Te lezen fragment:
##############################

Foto: Paul Van Welden, Wikipedia / CC BY 3.0 (More information about the rights of this work, see below article)
Opinie - Charles Ducal

Welkom in Vlaanderen

Wie betrokken is bij de inburgering van nieuwkomers maakt zich grote zorgen over de conceptnota van het kabinet Somers, die moet leiden tot een hertekening van het inburgeringstraject. Gezien de inhoud van die nota betekent hertekening vooral verstrenging van het beleid, met als gevolg nog meer drempels voor kandidaat-inburgeraars. Een kritische noot.

woensdag 3 maart 2021 12:43
Spread the love

 

Na mijn pensionering heb ik, als vrijwilliger, jarenlang anderstalige instromers in het secundair onderwijs begeleid. Ik heb uit die ontmoetingen met kinderen van overal ter wereld waarschijnlijk meer geleerd van hen dan omgekeerd en dat is ook logisch. Ik moest zoveel afleren eer mijn goede bedoelingen vrucht konden dragen: superioriteitsgevoel, ongeduld, onbegrip en vooral gebrek aan inleving. Het duurt zijn tijd eer je door hebt dat mensen uit een andere cultuur geen lege vaten zijn waarin er zonder meer plaats is voor de doelstellingen van het Vlaams onderwijs, dat er een bodem is die je moet leren kennen en vooral respecteren opdat die bodem zich ook vanuit onze taal en cultuur zou kunnen verrijken. Dat vraagt geduld, veel dialoog en vooral geloof in wie voor je zit. Zodat er vertrouwen ontstaat, de jongere uit Afghanistan, Syrië of Colombia weet dat hij of zij welkom is, een gevoel dat alleen mogelijk is als men zich aanvaard voelt als wie men is.

Welkom in Vlaanderen. In juli 2020 schrijft het kabinet van minister Somers ‘een nota aan de Vlaamse regering’ over de ‘hertekening van het inburgeringstraject’. Dit in uitvoering van het Vlaams regeerakkoord 2019-2024. Die nota behandelt een aantal wijzigingen aan het bestaande inburgeringstraject. Dat traject, van maximum één jaar, is voortaan alleen bedoeld voor nieuwkomers, ingeschreven in het bevolkings- of vreemdelingenregister. Nieuwkomers in asielprocedure worden in de toekomst uitgesloten, alsof ze er eigenlijk nog niet zijn of weldra weer zullen verdwijnen. De trajectcursussen (taal en maatschappelijke opvoeding) zijn voortaan betalend, evenals de afsluitende gestandaardiseerde test en de herkansing bij falen. Wat in het gunstigste geval de inburgeraar 360 euro zal kosten. Deel van het traject zijn ook de verplichte inschrijving bij de VDAB en een verplichte participatievorm in de samenleving van 40 uur door middel van stages en vrijwilligerswerk. De nota heeft het ook over sanctionering bij nalatigheid, onverantwoorde afwezigheid of anderszins niet naleven van het inburgeringscontract. Welkom in Vlaanderen.

##############################

Gegevensfragment:
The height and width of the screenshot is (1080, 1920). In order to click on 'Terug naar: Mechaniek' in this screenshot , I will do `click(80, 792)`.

##############################

Doel van opdracht: Herschrijf het deel van het opiniestuk over inburgering dat begint bij "Opinie - Charles" en doorloopt tot en met "Een kritische noot.". Vervang daarin "inburgeringstraject" door "integratietraject".

Uitvoer:
Opinie - Charles Ducal

Welkom in Vlaanderen

Wie betrokken is bij de inburgering van nieuwkomers maakt zich grote zorgen over de conceptnota van het kabinet Somers, die moet leiden tot een hertekening van het integratietraject. Gezien de inhoud van die nota betekent hertekening vooral verstrenging van het beleid, met als gevolg nog meer drempels voor kandidaat-inburgeraars. Een kritische noot.